By Hailey Abdilla
Before I started high school, I had never faced a pitcher who could throw a curveball. I’ve played softball since I was five and I prided myself on my miniscule amount of strikeouts. Until I got to high school. Being the only freshman to make the varsity squad, my confidence was at an all-time high, until I amassed more strikeouts in my first couple games than I had in my entire career. The dreaded curveball got me every time.
In some ways, softball is a lot like high school. There’s highs and lows, bad umpires and unkept fields, but I think the biggest similarity is the curveball. Sophomore year our class was thrown a pretty nasty curve. With little warning, school was shut down, and what we thought would be a two-week “coronacation” turned into a nearly 2 year solitary sentence. Cut off from the Westmont community and dealing with the abrupt end to my softball season, I found myself struggling to care about school. Thank goodness for the pass/fail grades because sophomore year me had accepted that I had swung for the fences and completely whiffed on this curveball, (shoutout Mr. Batz for not failing me after I slept through my alarm and missed the chemistry final). Thankfully for me, it was only my sophomore year, I still had a couple at bats left in the game. As sophomore year came to a close and the most monotonous summer of my life began, I realized that I had let the curve get the best of me and I decided that from here on out, all I had to do was foul it off, live to see another pitch.
Junior year was another tough pitch as structured online classes began and I remained in my bed for 20 hours a day. This time though, I didn’t try to crush the curve, I focused on finishing my work when assigned and taking advantage of Wednesdays off to safely spend time with my friends. I watched with elation as my peers in ASB created lip sync dance videos to share with the school and I marveled at the resilience of my teachers and classmates to adjust their educational needs to an online learning environment. I looked forward to Chris Haskett’s breakout rooms and gave my family a good laugh while completing Anthony Santos’ PE workouts in my living room. I even got to play my sports again, reuniting with my teammates to grind out two sports in one season. Junior prom came and went, and I felt a newfound appreciation for the little things. As the school year came to a close, I reflected on the quality at bat I had been having. Between my sports and straight A’s, maybe the curveball wasn’t so bad? Then came softball playoffs. Battling in our first two games, we made it all the way to CCS finals. Driving up to Watsonville, I envisioned the home run my team was about to crush, the first Westmont softball team to ever win CCS after one heck of a curveball. But sometimes, you just fall short. The upside; we hadn’t struck out, this time I had learned that we simply fouled off the pitch, I still had one more at bat, and I was more prepared than ever to handle the curve.

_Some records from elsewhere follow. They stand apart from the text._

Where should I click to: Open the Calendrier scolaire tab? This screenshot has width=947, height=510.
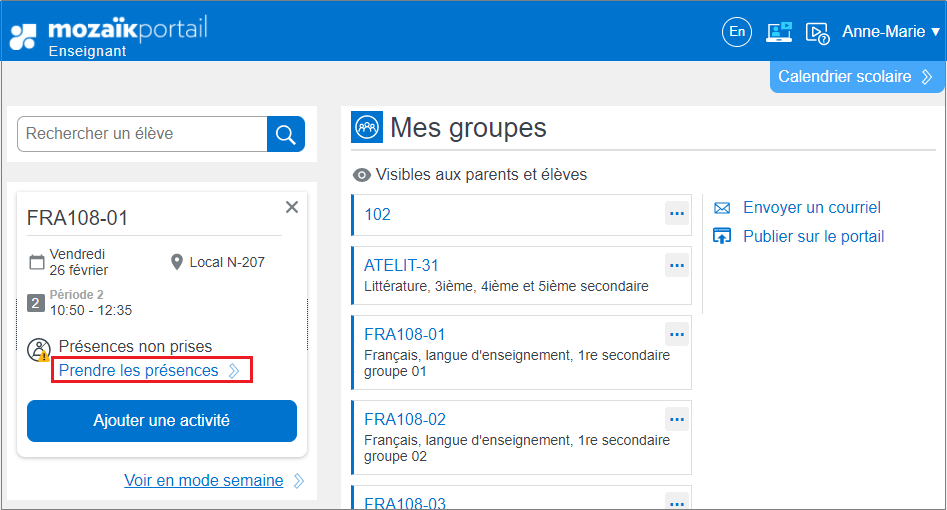point(856,77)
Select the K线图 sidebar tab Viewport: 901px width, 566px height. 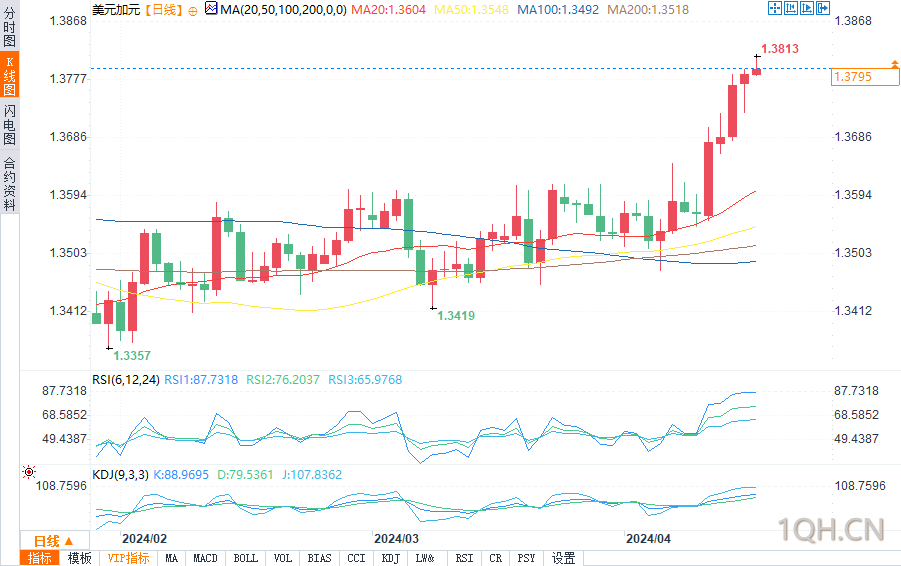click(x=9, y=76)
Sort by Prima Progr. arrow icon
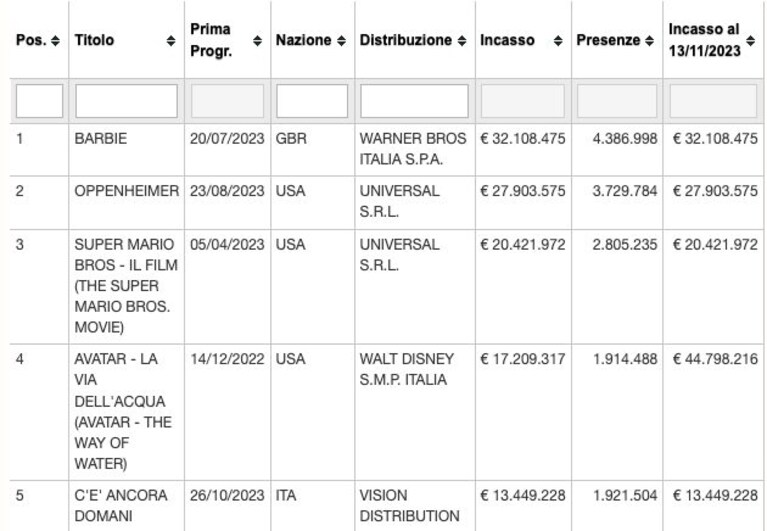767x531 pixels. coord(257,41)
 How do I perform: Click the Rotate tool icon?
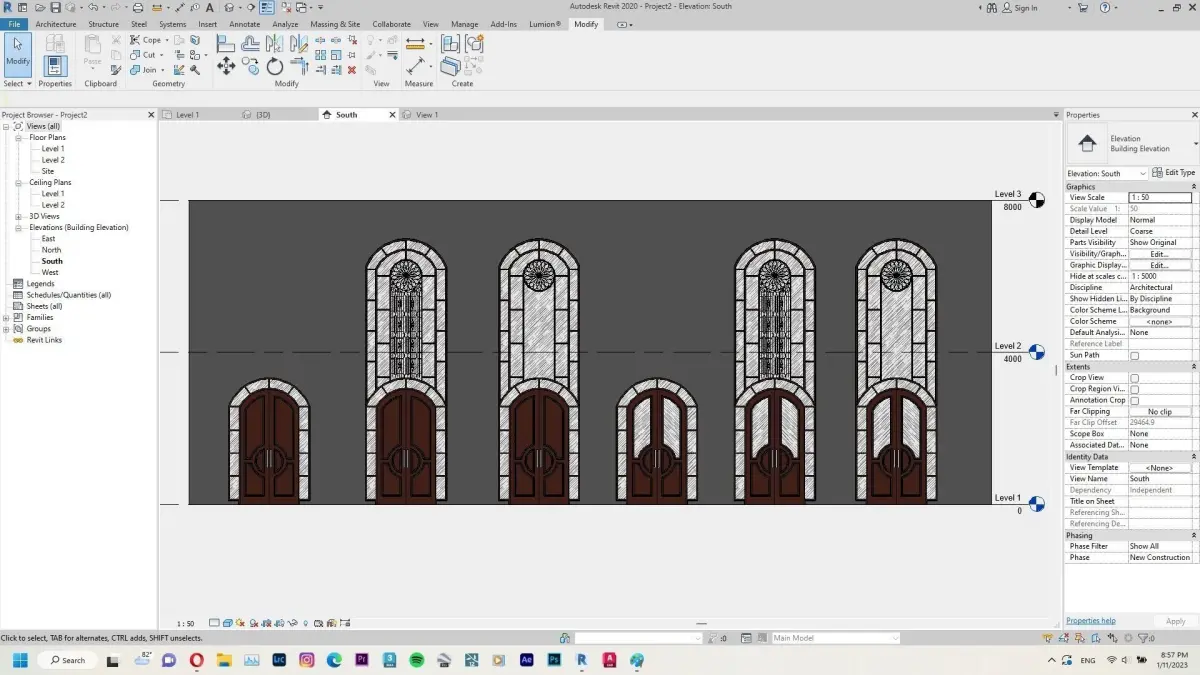pos(275,66)
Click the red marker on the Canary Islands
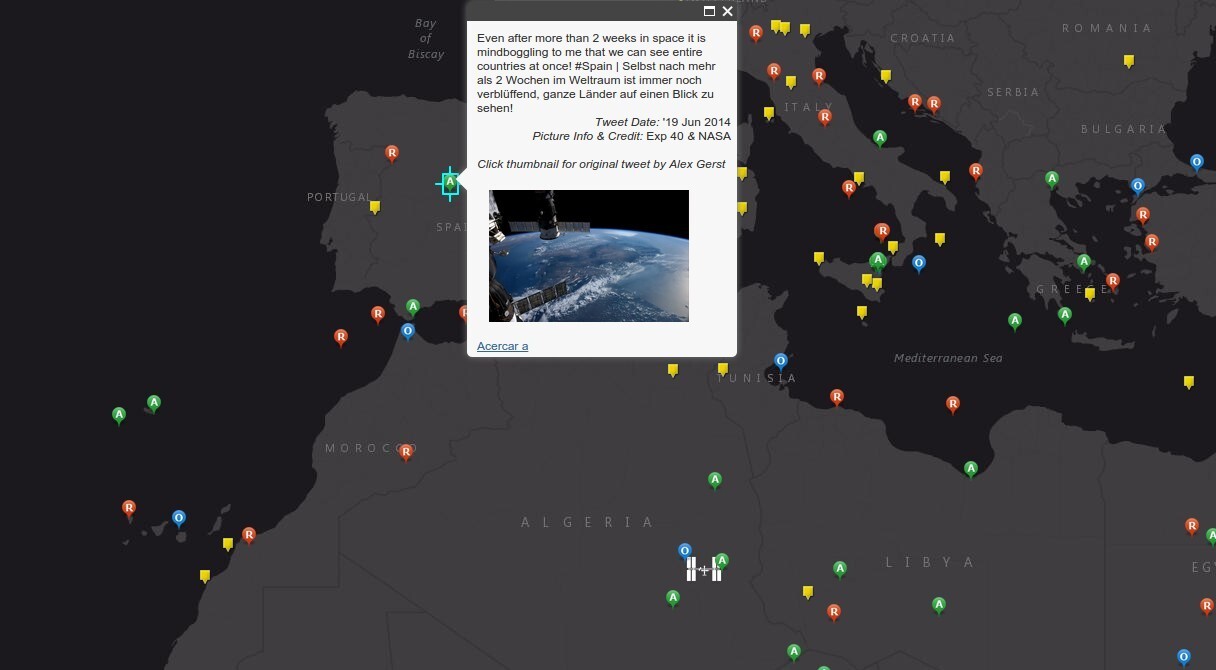 (x=129, y=508)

I went into my senior year ready for anything. I stopped holding myself back in ways that I had in previous years. Participating in powerpuff and rally games, I made connections with my peers in ways that I had been deprived of years prior. I soaked in every hallway conversation and study hall gossip session and rejoiced in every moment, even finding joy in difficult tests and essay days. Don’t get me wrong, my last at bat still had plenty of curve balls. I lost close friends and lost a LOT of soccer games, even dealing with the frenzy that is college applications and figuring out a plan B after I didn’t get into any of my dream schools. But if there’s anything my four years of high school has taught me, it’s how to foul off the curveball. As graduation approaches quicker than I would like, there is no doubt in my mind that the class of 2022 will do great things. The cool thing about softball is that if pitchers get tired, and you foul off enough curveballs, they just might hang one right down the middle for you. As I prepare to crush my homerun and graduate high school with my best friends, I will forever remain grateful for the lessons that my four years of high school has taught me. I no longer dread whatever curveballs life has planned for me in the future (hopefully another CCS loss isn’t in the cards for me). But after my four at bats, I’ve got a lot of practice fouling off the curveball, and just living to see another pitch.